MISTICA: Re: "Los tentáculos informáticos del Imperio"

From: Taran Rampersad (cnd_at_knowprose.com)
Date: Mon Sep 27 13:04:31 2004


mapa wrote:

>>Taran Rampersad dijo:
>>>>
>>>>http://www.rebelion.org/noticia.php?id=4938
>>>>
>>>The problem with most conspiracy theories is that they attribute
>>>intelligence and power to something in an exaggerated sense.
>
>Recuerdo que alguna vez H. Kissinger dijo "hasta los paranoicos tienen
>enemigos". Yo lo he confirmado y Andrés Manuel López Obrador, también.
>Miguel Angel Pérez Alvarez

Yes, every now and then conspiracy theories are true. However, stupidity
is more likely than the level of intelligence required to run a conspiracy.
If you can look at the same information and come to the conclusion that
large groups of people are doing stupid things, then you cannot rule out
stupidity... Elevating the status of such groups makes them appear more
intelligent than they really are.

That the example given is decades old should say something.

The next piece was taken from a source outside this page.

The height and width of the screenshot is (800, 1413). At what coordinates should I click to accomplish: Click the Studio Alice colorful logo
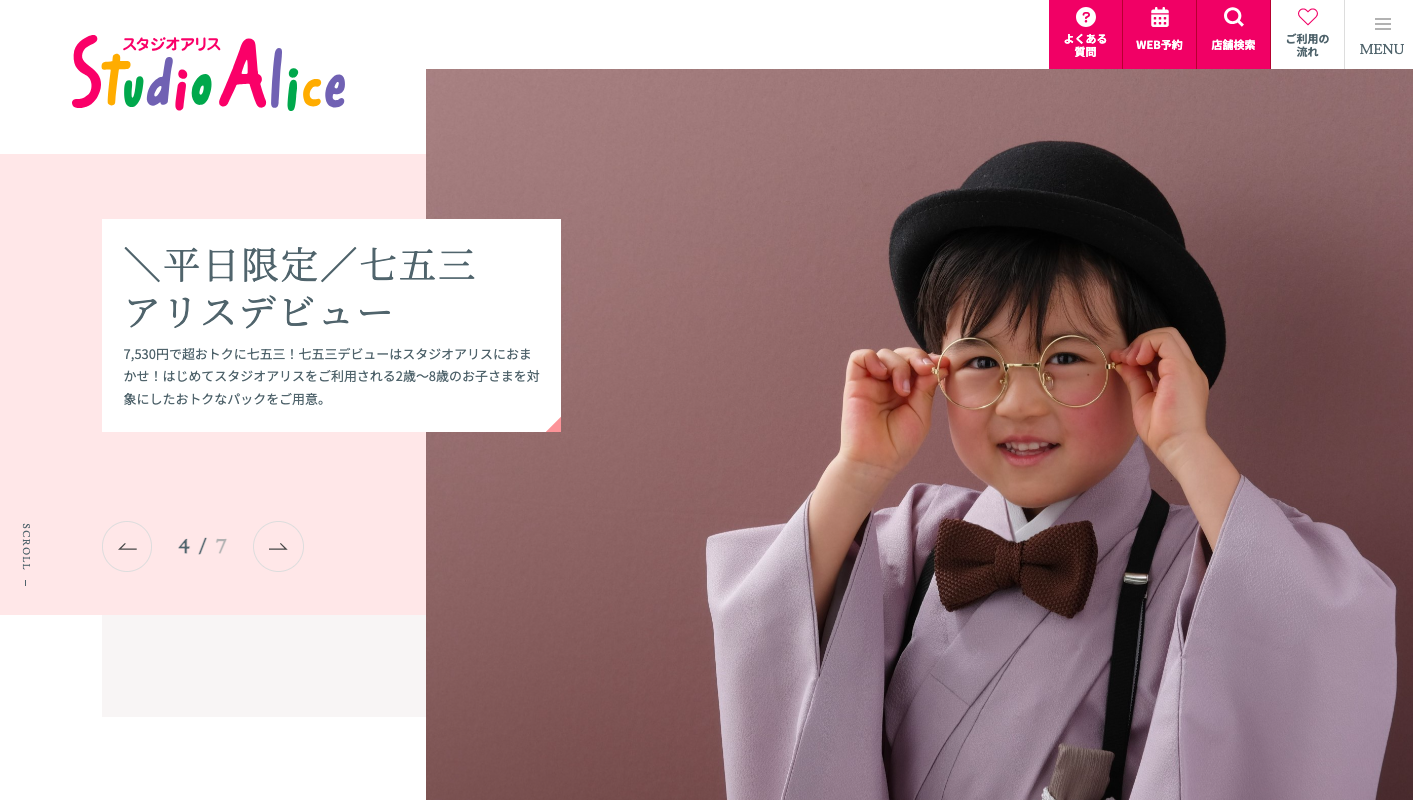point(209,73)
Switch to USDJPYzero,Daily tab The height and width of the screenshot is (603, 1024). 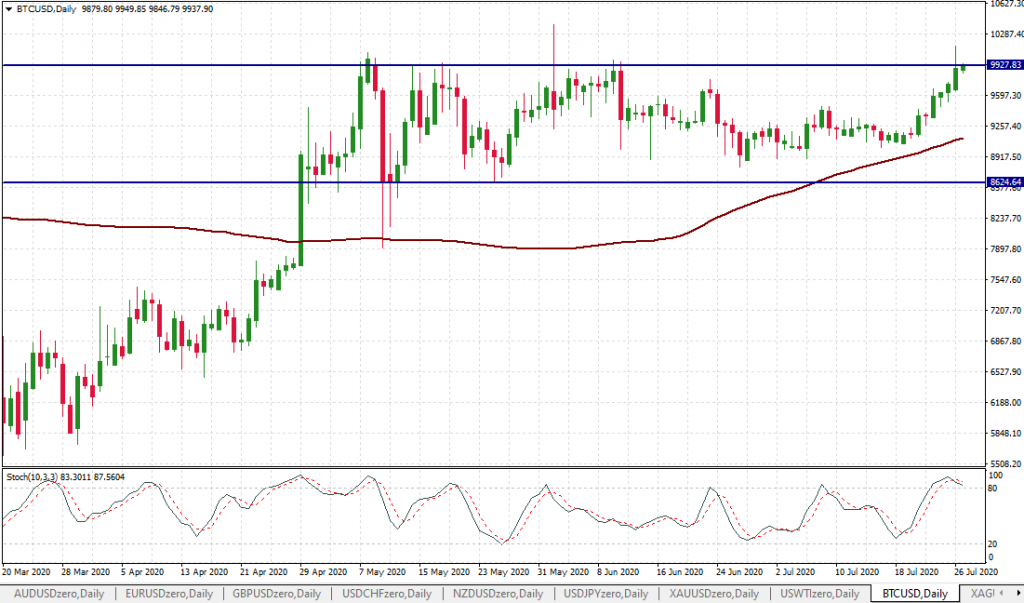(607, 594)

When it comes to the developing world, we have to take a walk in their
shoes. I've worked for corporations in the U.S. - there's not so much a
plan for colonizing the world as there is increasing the market and making
shareholders happy. These themselves are not bad things; we encourage it in
our own countries (but apparently not our region). They are what they are,
and making them something that they are not can cause complications that
make the problem itself more difficult.

The developing world does not want to lose it's status - and in their
shoes, we may see things the same way. In understanding how they see
things, we understand the problem better and are better prepared for
solutions. If we sensationalize the problem, we scare the same people we
are trying to help - and make them *reactive* instead of *active*. If we
are *reactive*, then we limit ourselves to reacting to what the developing
world does.

If we are *active*, we are not so limited.